O pedido foi feito pelo Ministério Público de Mato Grosso (MPMT), que solicitou a suspensão por 90 dias. O motivo alegado foi que as partes estavam conversando para tentar um Acordo de Não Persecução Civil (ANPC), uma espécie de “confissão” para resolver o caso sem uma sentença condenatória definitiva.

O próprio MP foi quem ajuizou a ação, acusando Janete Riva de ter participado de um esquema de desvio de dinheiro público da Assembleia Legislativa de Mato Grosso na década de 2000.

 

A suspeita é que o esquema pagava empresas “fantasmas” por serviços que nunca foram prestados, a fim de desviar o dinheiro público. No caso de Janete, foi apontado que um dos cheques, no valor de R$ 12 mil, emitido para uma dessas empresas, acabou sendo usado para pagar a compra de 200 cabeças de gado para ela.

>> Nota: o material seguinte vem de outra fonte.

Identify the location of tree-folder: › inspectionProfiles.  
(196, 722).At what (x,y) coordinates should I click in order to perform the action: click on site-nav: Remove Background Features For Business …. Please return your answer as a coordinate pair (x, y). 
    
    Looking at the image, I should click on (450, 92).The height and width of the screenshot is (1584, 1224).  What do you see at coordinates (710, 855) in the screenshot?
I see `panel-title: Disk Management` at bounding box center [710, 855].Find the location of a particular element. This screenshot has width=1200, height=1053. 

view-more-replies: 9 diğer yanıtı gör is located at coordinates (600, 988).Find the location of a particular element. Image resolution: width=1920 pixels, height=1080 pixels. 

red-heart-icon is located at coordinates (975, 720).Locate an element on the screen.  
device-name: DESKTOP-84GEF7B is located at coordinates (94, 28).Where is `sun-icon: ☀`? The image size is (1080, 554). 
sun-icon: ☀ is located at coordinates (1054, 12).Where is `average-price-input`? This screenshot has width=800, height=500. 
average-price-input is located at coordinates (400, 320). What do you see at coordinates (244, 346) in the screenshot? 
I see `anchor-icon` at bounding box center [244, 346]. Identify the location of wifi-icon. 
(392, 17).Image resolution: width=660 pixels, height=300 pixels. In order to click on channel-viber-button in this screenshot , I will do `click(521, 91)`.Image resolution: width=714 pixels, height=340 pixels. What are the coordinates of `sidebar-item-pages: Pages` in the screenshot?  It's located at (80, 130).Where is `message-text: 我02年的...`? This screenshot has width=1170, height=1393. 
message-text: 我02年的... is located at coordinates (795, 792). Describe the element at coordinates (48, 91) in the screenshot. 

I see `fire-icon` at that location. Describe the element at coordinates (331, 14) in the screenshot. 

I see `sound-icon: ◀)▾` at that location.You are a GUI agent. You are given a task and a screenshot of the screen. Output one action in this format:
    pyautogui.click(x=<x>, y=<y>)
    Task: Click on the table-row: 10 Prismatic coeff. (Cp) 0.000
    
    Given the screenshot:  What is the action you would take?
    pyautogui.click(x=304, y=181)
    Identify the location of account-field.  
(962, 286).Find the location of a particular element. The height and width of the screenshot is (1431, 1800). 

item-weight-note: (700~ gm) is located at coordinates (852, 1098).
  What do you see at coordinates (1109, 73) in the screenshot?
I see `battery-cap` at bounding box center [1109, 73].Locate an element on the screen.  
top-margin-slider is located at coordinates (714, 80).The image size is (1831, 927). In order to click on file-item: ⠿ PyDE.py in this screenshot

O marido de Janete, o ex-deputado estadual José Riva, era réu nesse mesmo processo, mas o caso contra ele foi encerrado porque fez um acordo de colaboração premiada com o Ministério Público, confessando sua participação nos desvios.

Janete já havia sido condenada a devolver R$ 6 mil em 1ª instância, porém, em fevereiro de 2026, o Tribunal de Justiça (TJMT) anulou essa condenação, inocentando-a por falta de provas.

“Assim, defiro parcialmente o pedido do requerente e suspendo o processo pelo prazo de trinta (30) dias, prazo este que se mostra proporcional, razoável e suficiente para a finalidade almejada, sem comprometer a duração razoável do processo”, decidiu a magistrada.

Se o acordo for fechado, o processo pode ser resolvido sem a necessidade de uma sentença condenatória definitiva. Caso não aconteça o acordo, o processo seguirá para a fase instrutória.